A block of data:
------------------------------------

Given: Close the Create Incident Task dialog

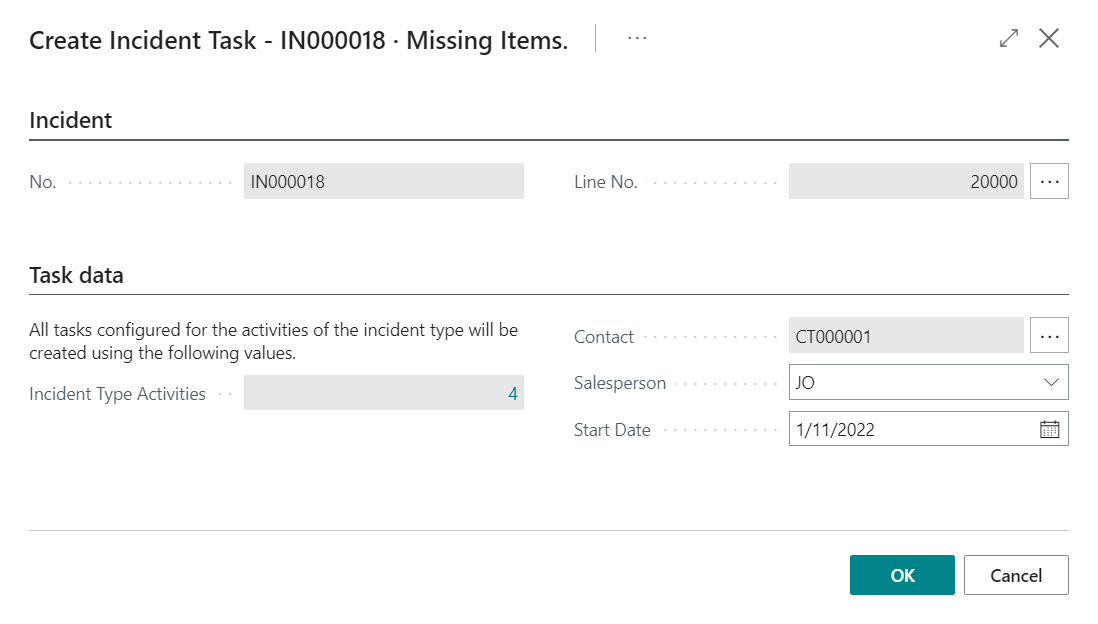Looking at the screenshot, I should [x=1050, y=38].
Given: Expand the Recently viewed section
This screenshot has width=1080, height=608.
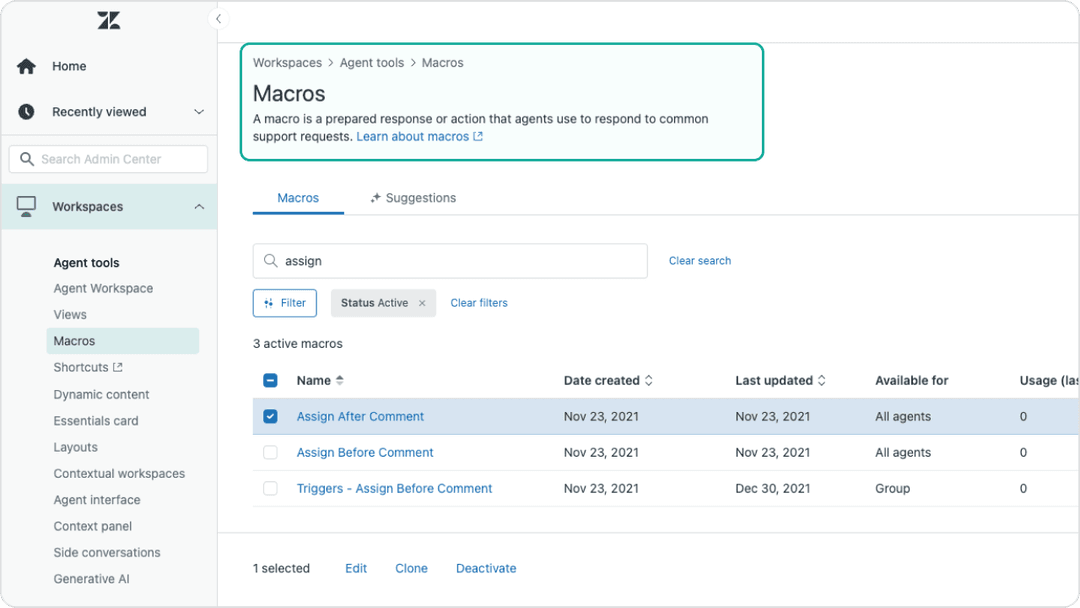Looking at the screenshot, I should [197, 112].
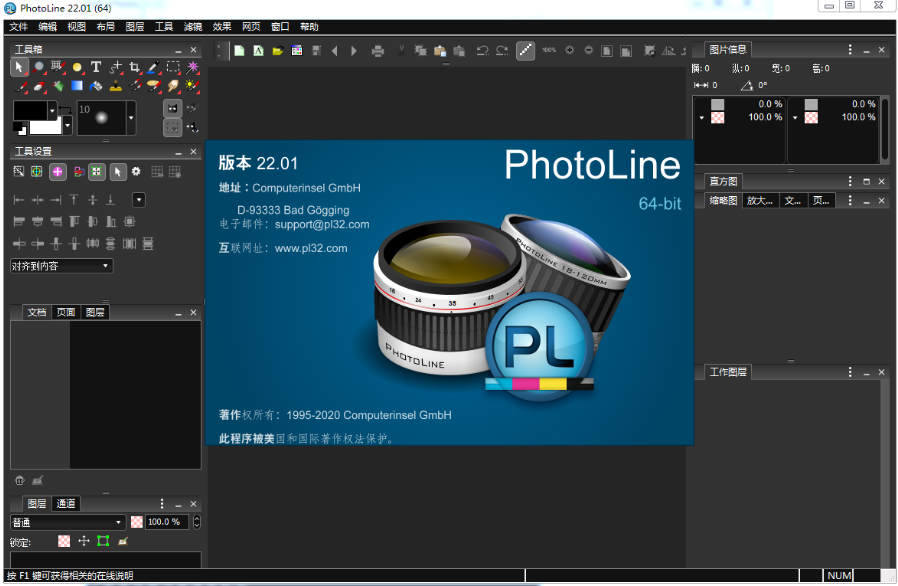The height and width of the screenshot is (586, 898).
Task: Switch to the 通道 tab
Action: coord(66,504)
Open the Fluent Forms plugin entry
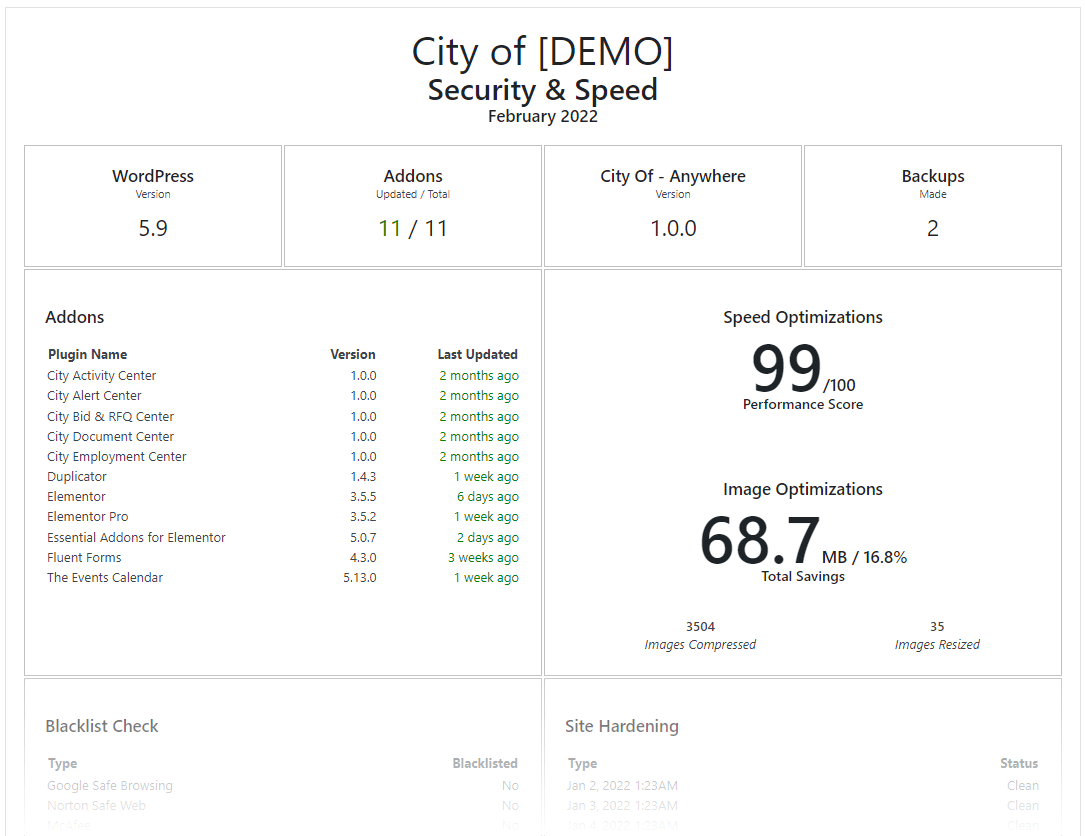The width and height of the screenshot is (1085, 836). tap(84, 557)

------------------------------------

* _Aim of the exercise_: Reproduce every line of the material above word for word, omitting the pictures.

* _Full solution_:
Given: Close the Create Incident Task dialog

Looking at the screenshot, I should [x=1050, y=38].
Given: Expand the Recently viewed section
This screenshot has width=1080, height=608.
Looking at the screenshot, I should [197, 112].
The height and width of the screenshot is (586, 898).
Task: Switch to the 通道 tab
Action: coord(66,504)
Open the Fluent Forms plugin entry
The width and height of the screenshot is (1085, 836). tap(84, 557)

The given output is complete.